Which AI model produces the best images? Everyone has opinions, but we wanted data. We conducted a blind test with 500 participants evaluating images from Flux, SDXL, and Midjourney across multiple categories.
Quick Answer: Midjourney won overall aesthetic preference (42% first choice), but Flux dominated prompt accuracy (67% highest rated). SDXL with custom models competed closely with both. The "best" model depends entirely on your criteria: beauty, accuracy, or flexibility.
- 500 participants, demographically diverse
- 1,200 image evaluations per category
- 6 categories tested (portraits, landscapes, etc.)
- Blind presentation, no model identification
- Both quality and accuracy measured
Study Methodology
Participant Demographics
We recruited 500 participants through multiple channels:
| Demographic | Percentage |
|---|---|
| AI enthusiasts | 35% |
| General public | 40% |
| Professional artists | 15% |
| Marketing professionals | 10% |
Age distribution: 18-65, median 32 Geographic: 60% North America, 25% Europe, 15% Other
Models Tested
Flux Dev:
- 50 steps, CFG 3.5
- Standard settings
SDXL (Juggernaut XL):
- 30 steps, CFG 7
- Community-optimized model
Midjourney v6.1:
- Default settings
- Stylize 100
Test Categories
- Photorealistic Portraits
- Landscapes and Nature
- Product Photography
- Artistic/Stylized
- Complex Scenes (multiple elements)
- Text Rendering
Evaluation Protocol
Each participant viewed 24 image sets (4 per category). Each set contained 3 images (one from each model) generated from identical prompts.
Participants rated:
- Overall quality (1-10)
- Prompt accuracy (1-10)
- Which they preferred (forced choice)
- Which looked "most AI" (reverse quality indicator)

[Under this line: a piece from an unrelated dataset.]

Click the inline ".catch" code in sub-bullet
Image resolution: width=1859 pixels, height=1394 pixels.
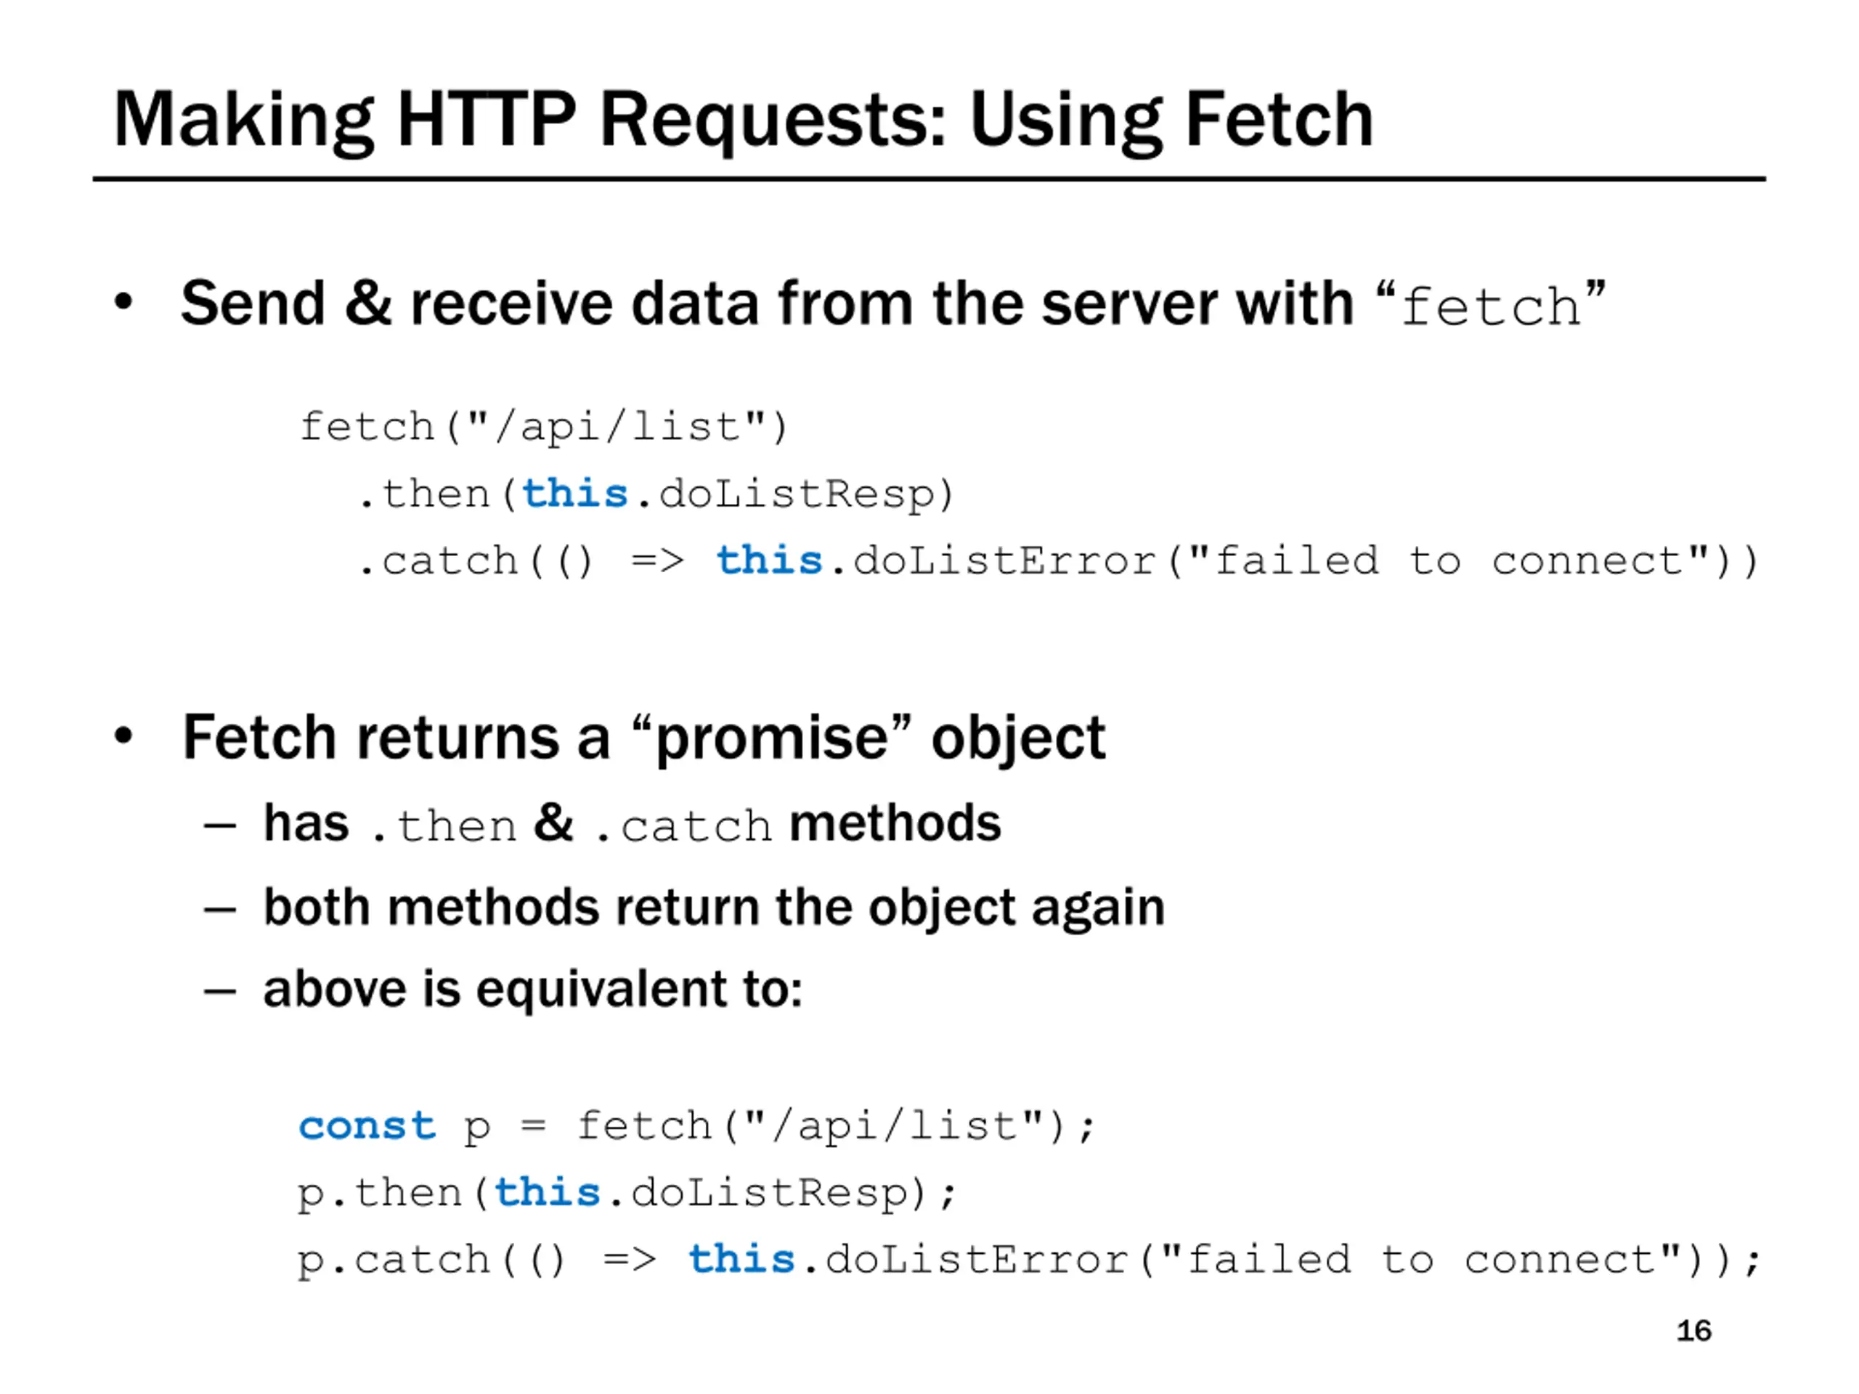coord(682,826)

Images were presented in randomized order without model identification.
Overall Results
First Choice Preference
When asked "Which image do you prefer?":
| Model | Overall Preference |
|---|---|
| Midjourney v6.1 | 42% |
| Flux Dev | 31% |
| SDXL (Juggernaut) | 27% |
Midjourney's aesthetic appeal gave it a consistent edge in raw preference.
Quality Ratings (1-10)
| Model | Mean Score | Std Dev |
|---|---|---|
| Midjourney | 7.8 | 1.2 |
| Flux | 7.4 | 1.4 |
| SDXL | 7.1 | 1.6 |
Higher standard deviation for SDXL indicates more variable quality, expected given model ecosystem diversity.
Prompt Accuracy (1-10)
| Model | Mean Score | Std Dev |
|---|---|---|
| Flux | 8.2 | 1.1 |
| Midjourney | 6.8 | 1.5 |
| SDXL | 6.5 | 1.7 |
Flux significantly outperformed on prompt adherence, particularly for complex prompts with multiple elements.
"Looks Most AI" (Lower is Better)
Percentage of times each model was identified as "most AI-looking":
| Model | Identified as AI |
|---|---|
| SDXL | 38% |
| Flux | 32% |
| Midjourney | 30% |
All models occasionally produce obviously AI images. SDXL's variable quality contributed to higher detection.
Category-by-Category Results
Category 1: Photorealistic Portraits
Prompt example: "Professional headshot of a 35-year-old Asian woman, business attire, neutral background, studio lighting"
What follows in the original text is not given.